By this, I mean stopping the practice, recreating the picture(s), demonstrating and bringing to life what you want the players to do at that specific moment on the pitch.
These are difficult skills which require practice and confidence. As coaches, we need to invest time in our planning, to ensure that we are clear about our intended outcomes. It’s an area of my coaching practice which I have developed and am continuing to work on. I now take more time in my planning, ensuring that my practice design allows me to get the outcomes I want and I utilise the coaching staff around me to support more effectively.
Common coaching styles I see are - Guided Discovery and Observation and Feedback (find out more about these styles in the ‘coaching style’ blog) which are great ways to engage players and assist with learning but, as coaches, we must remember that we are the ‘teachers’ and players look to us for some of the answers. Also, players learn in different ways and for some there is no better way than recreating situations on the pitch and giving them the detail that they require “in action”.

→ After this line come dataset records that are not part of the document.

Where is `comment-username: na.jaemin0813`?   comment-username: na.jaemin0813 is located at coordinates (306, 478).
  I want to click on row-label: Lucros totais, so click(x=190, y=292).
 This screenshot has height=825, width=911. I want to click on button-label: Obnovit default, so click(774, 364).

Be mindful that we still want lots of ball rolling time, especially for younger players. Coaches can sometimes fall into the trap of getting carried away when intervening and players begin to switch off because they are made to stand still for too long. Consider timing your interventions and (if you can) voice record what you say - this is a great learning tool as you’ll be able to reflect on whether the information you have given is concise, clear and effective.
Every individual coach will have a bias when it comes to delivery - when you are next with your players, try to recognise what yours is.
Be brave and challenge yourself to stop the practice / show the players what you want as well as set challenges and provide some one to one feedback via a variety of intervention methods and coaching styles.